- [RECORDS]:
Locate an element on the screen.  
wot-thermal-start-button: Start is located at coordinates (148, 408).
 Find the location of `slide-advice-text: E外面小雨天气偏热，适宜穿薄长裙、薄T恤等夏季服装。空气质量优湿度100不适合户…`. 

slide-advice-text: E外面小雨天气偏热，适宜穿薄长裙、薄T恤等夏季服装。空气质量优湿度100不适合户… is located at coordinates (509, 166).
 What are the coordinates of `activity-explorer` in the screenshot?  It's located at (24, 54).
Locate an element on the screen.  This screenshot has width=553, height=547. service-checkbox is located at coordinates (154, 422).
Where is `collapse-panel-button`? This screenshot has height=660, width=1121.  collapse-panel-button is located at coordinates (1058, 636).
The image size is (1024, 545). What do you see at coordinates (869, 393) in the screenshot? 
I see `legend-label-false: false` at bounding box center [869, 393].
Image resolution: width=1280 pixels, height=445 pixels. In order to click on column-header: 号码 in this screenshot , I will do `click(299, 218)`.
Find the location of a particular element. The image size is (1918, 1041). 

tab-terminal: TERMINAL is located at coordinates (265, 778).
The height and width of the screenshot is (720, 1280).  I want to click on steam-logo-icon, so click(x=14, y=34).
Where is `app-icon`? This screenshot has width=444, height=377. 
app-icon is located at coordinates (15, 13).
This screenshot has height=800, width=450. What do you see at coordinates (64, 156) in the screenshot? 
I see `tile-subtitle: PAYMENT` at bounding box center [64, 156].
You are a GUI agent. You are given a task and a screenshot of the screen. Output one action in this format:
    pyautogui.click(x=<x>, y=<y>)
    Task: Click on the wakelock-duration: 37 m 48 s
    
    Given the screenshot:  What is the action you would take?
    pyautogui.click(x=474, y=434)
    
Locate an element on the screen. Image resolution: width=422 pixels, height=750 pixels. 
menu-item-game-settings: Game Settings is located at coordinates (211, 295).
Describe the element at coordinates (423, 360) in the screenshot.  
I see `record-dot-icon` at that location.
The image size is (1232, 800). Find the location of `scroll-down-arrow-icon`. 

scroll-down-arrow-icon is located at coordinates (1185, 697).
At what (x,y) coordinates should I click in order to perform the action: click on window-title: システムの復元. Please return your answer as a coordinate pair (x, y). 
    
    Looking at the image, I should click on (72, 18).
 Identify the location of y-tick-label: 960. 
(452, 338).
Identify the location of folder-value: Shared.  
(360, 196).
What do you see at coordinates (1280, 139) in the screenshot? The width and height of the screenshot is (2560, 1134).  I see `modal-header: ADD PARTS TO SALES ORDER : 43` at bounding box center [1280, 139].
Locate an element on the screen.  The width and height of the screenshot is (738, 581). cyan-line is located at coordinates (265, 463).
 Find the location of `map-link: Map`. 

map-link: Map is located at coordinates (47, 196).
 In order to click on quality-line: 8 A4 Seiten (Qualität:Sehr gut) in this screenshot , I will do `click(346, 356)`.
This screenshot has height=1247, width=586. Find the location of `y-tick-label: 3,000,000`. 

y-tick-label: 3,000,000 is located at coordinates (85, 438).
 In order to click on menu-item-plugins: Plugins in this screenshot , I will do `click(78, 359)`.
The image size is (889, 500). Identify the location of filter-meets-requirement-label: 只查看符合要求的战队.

- [WHAT TO PRODUCE]:
Please write out every line of the rows above as a JSON list of strings, one string per line, with blank lines left out.

- [SOLUTION FOR THIS PROBLEM]:
[
  "Locate an element on the screen.  ",
  "wot-thermal-start-button: Start is located at coordinates (148, 408).",
  " Find the location of `slide-advice-text: E外面小雨天气偏热，适宜穿薄长裙、薄T恤等夏季服装。空气质量优湿度100不适合户…`. ",
  "slide-advice-text: E外面小雨天气偏热，适宜穿薄长裙、薄T恤等夏季服装。空气质量优湿度100不适合户… is located at coordinates (509, 166).",
  " What are the coordinates of `activity-explorer` in the screenshot?  It's located at (24, 54).",
  "Locate an element on the screen.  This screenshot has width=553, height=547. service-checkbox is located at coordinates (154, 422).",
  "Where is `collapse-panel-button`? This screenshot has height=660, width=1121.  collapse-panel-button is located at coordinates (1058, 636).",
  "The image size is (1024, 545). What do you see at coordinates (869, 393) in the screenshot? ",
  "I see `legend-label-false: false` at bounding box center [869, 393].",
  "Image resolution: width=1280 pixels, height=445 pixels. In order to click on column-header: 号码 in this screenshot , I will do `click(299, 218)`.",
  "Find the location of a particular element. The image size is (1918, 1041). ",
  "tab-terminal: TERMINAL is located at coordinates (265, 778).",
  "The height and width of the screenshot is (720, 1280).  I want to click on steam-logo-icon, so click(x=14, y=34).",
  "Where is `app-icon`? This screenshot has width=444, height=377. ",
  "app-icon is located at coordinates (15, 13).",
  "This screenshot has height=800, width=450. What do you see at coordinates (64, 156) in the screenshot? ",
  "I see `tile-subtitle: PAYMENT` at bounding box center [64, 156].",
  "You are a GUI agent. You are given a task and a screenshot of the screen. Output one action in this format:",
  "    pyautogui.click(x=<x>, y=<y>)",
  "    Task: Click on the wakelock-duration: 37 m 48 s",
  "    Given the screenshot:  What is the action you would take?",
  "    pyautogui.click(x=474, y=434)",
  "Locate an element on the screen. Image resolution: width=422 pixels, height=750 pixels. ",
  "menu-item-game-settings: Game Settings is located at coordinates (211, 295).",
  "Describe the element at coordinates (423, 360) in the screenshot.  ",
  "I see `record-dot-icon` at that location.",
  "The image size is (1232, 800). Find the location of `scroll-down-arrow-icon`. ",
  "scroll-down-arrow-icon is located at coordinates (1185, 697).",
  "At what (x,y) coordinates should I click in order to perform the action: click on window-title: システムの復元. Please return your answer as a coordinate pair (x, y). ",
  "    Looking at the image, I should click on (72, 18).",
  " Identify the location of y-tick-label: 960. ",
  "(452, 338).",
  "Identify the location of folder-value: Shared.  ",
  "(360, 196).",
  "What do you see at coordinates (1280, 139) in the screenshot? The width and height of the screenshot is (2560, 1134).  I see `modal-header: ADD PARTS TO SALES ORDER : 43` at bounding box center [1280, 139].",
  "Locate an element on the screen.  The width and height of the screenshot is (738, 581). cyan-line is located at coordinates (265, 463).",
  " Find the location of `map-link: Map`. ",
  "map-link: Map is located at coordinates (47, 196).",
  " In order to click on quality-line: 8 A4 Seiten (Qualität:Sehr gut) in this screenshot , I will do `click(346, 356)`.",
  "This screenshot has height=1247, width=586. Find the location of `y-tick-label: 3,000,000`. ",
  "y-tick-label: 3,000,000 is located at coordinates (85, 438).",
  " In order to click on menu-item-plugins: Plugins in this screenshot , I will do `click(78, 359)`.",
  "The image size is (889, 500). Identify the location of filter-meets-requirement-label: 只查看符合要求的战队."
]